What I Tried: If $x$ is an integer then :-
$$x^2 = 0$$
$$\rightarrow x = 0$$
So $x = 0$ is the only integer solution, the problem with me is to look for real solutions. I have no clear idea on how to start doing it.
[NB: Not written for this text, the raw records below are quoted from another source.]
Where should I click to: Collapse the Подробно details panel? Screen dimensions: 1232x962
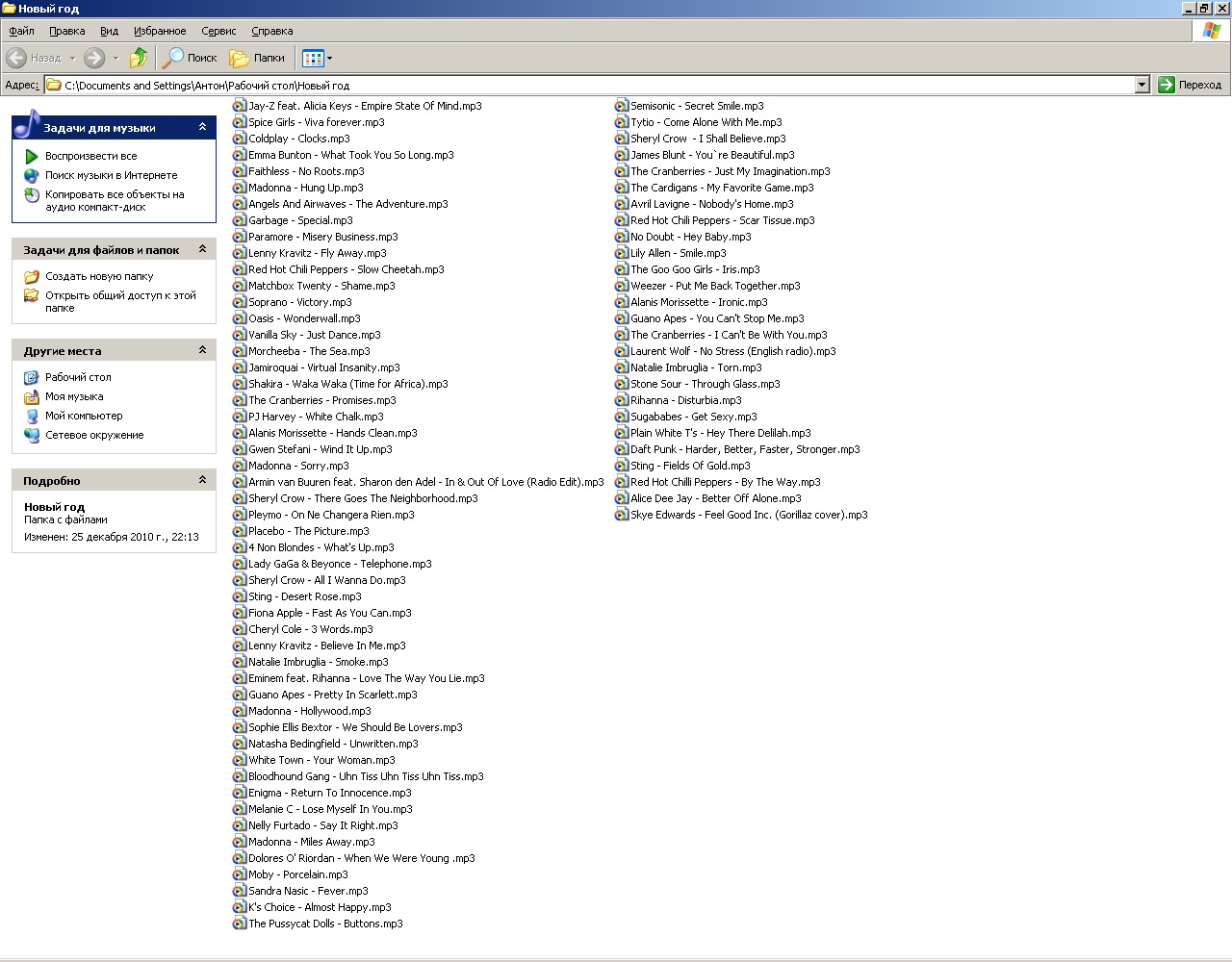point(202,480)
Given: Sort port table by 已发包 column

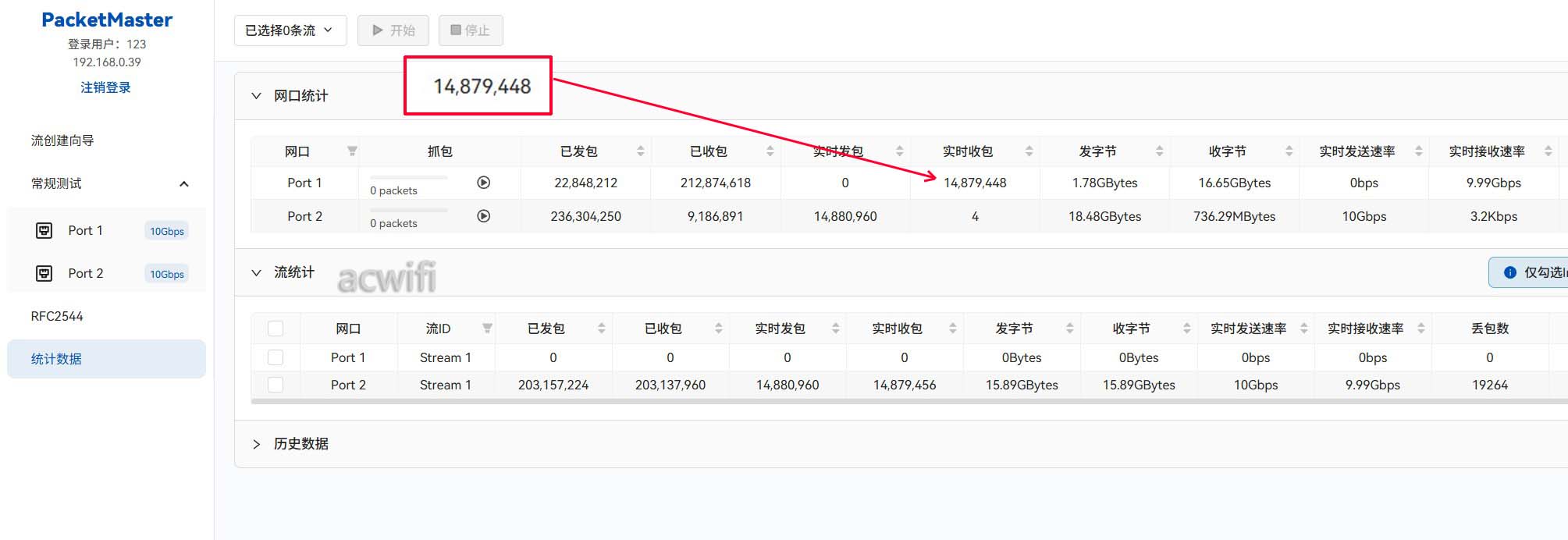Looking at the screenshot, I should pos(640,151).
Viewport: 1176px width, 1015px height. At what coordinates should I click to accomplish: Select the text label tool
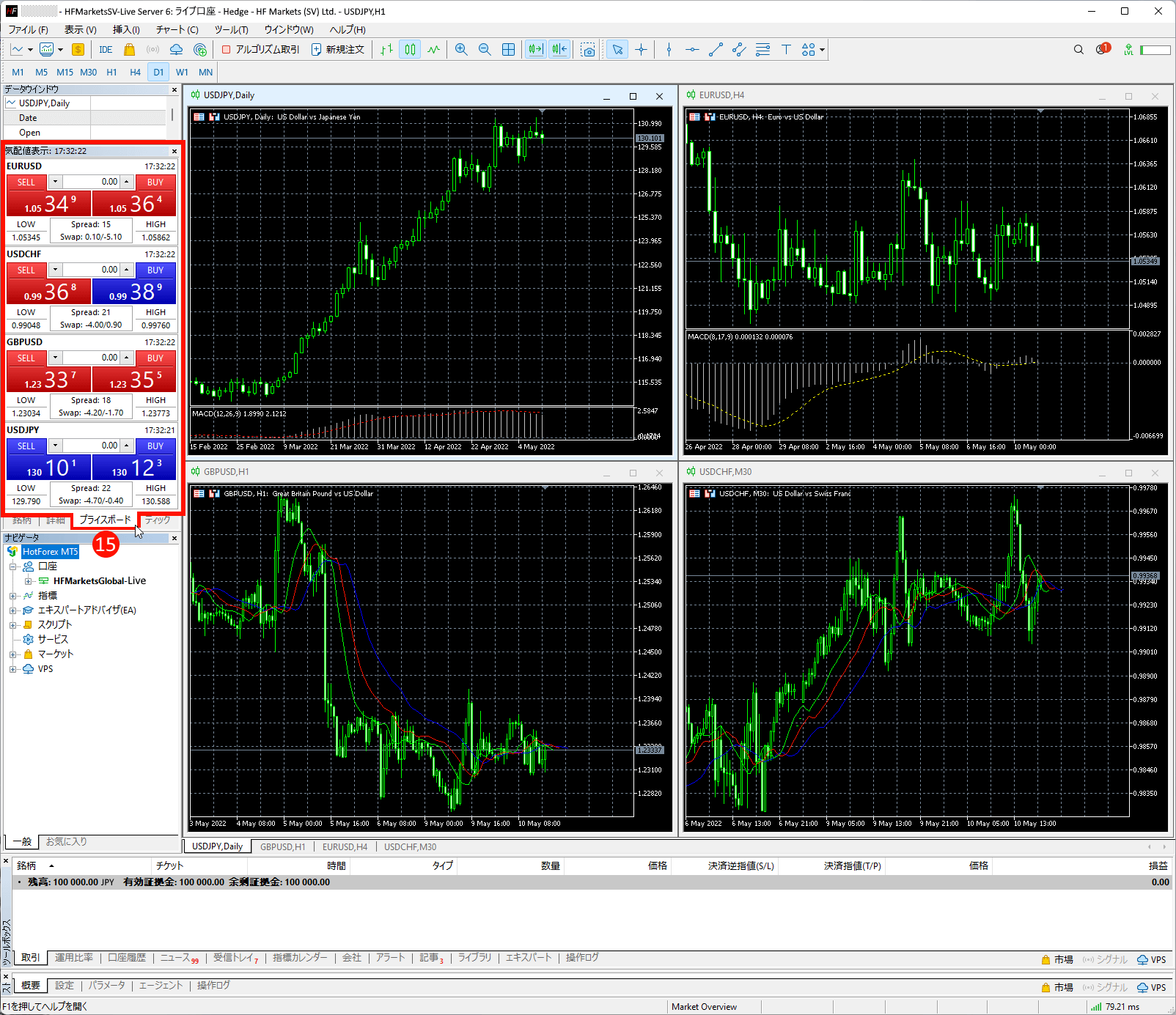[786, 50]
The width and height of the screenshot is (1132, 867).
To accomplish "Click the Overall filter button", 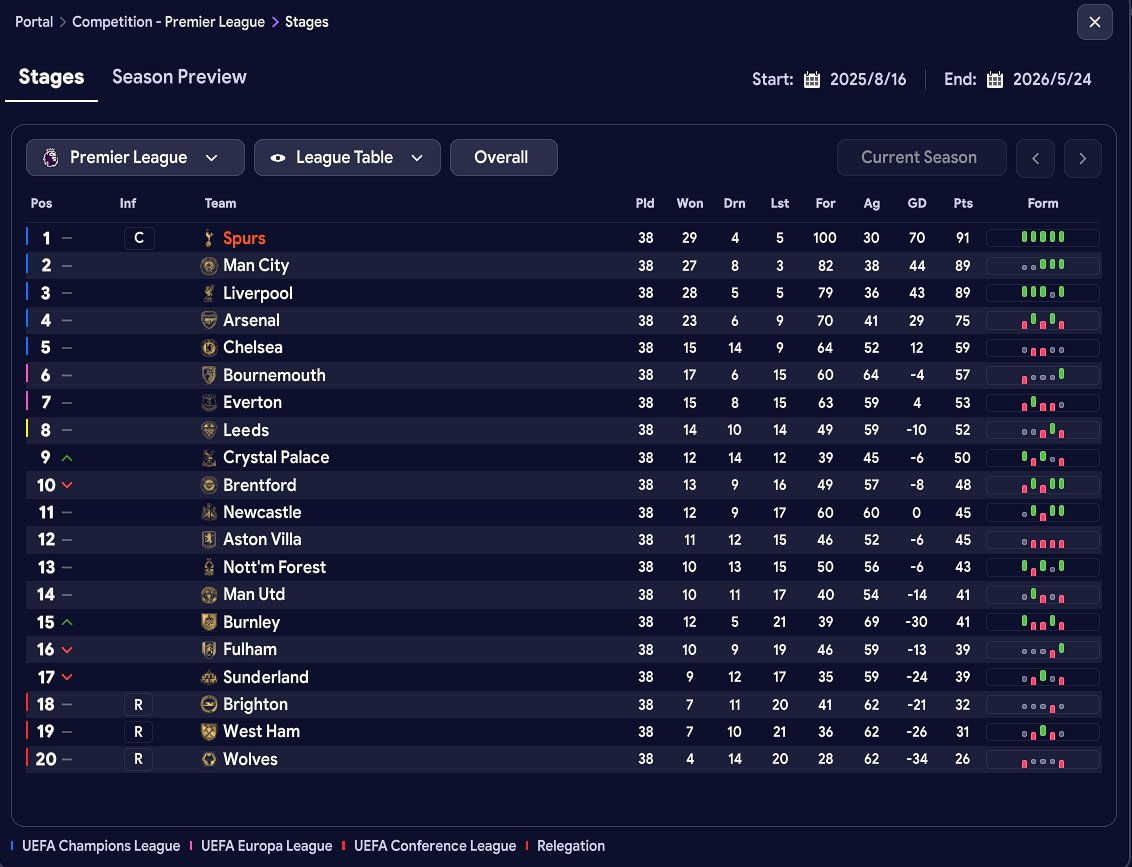I will pyautogui.click(x=503, y=158).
One thing I did was let $[x] = x - \{x\}$ . We have :-
$$x^2 + 10000(x - \{x\}) = 10000x$$
$$\rightarrow x^2 - 10000\{x\} = 0$$
$$\rightarrow x^2 = 10000\{x\}$$
Can anyone help me here?
 A: Let
$$x = n + r, \; n \in \mathbb{Z}, \; 0 \le r \lt 1 \tag{1}\label{eq1A}$$
Your equation then becomes
$$\begin{equation}\begin{aligned}
x^2 + 10000\lfloor x\rfloor & = 10000x \\
(n + r)^2 + 10000n & = 10000(n + r) \\
n^2 + 2nr + r^2 - 10000r & = 0
\end{aligned}\end{equation}\tag{2}\label{eq2A}$$
Treat the above equation as a quadratic in $n$ and use the quadratic formula to get
$$\begin{equation}\begin{aligned}
n & = \frac{-2r \pm \sqrt{(2r)^2 - 4(r^2 - 10000r)}}{2} \\
& = \frac{-2r \pm \sqrt{40000r}}{2} \\
& = -r \pm 100\sqrt{r}
\end{aligned}\end{equation}\tag{3}\label{eq3A}$$
Note $-r - 100\sqrt{r}$ is a strictly decreasing function, going from $0$ down to just greater than $-1 - 100 = -101$, i.e., $(-101, 0]$, so the integer values are $-100 \le n \le 0$. With $-r + 100\sqrt{r}$, it's a strictly increasing function, going from $0$ to just less than $-1 + 100 = 99$, i.e., $[0, 99)$, so the integer values are $0 \le n \le 98$. Altogether, the integer values are $-100 \le n \le 98$, with just one value of $r$ for each integer $n$, giving a total of $199$ solutions.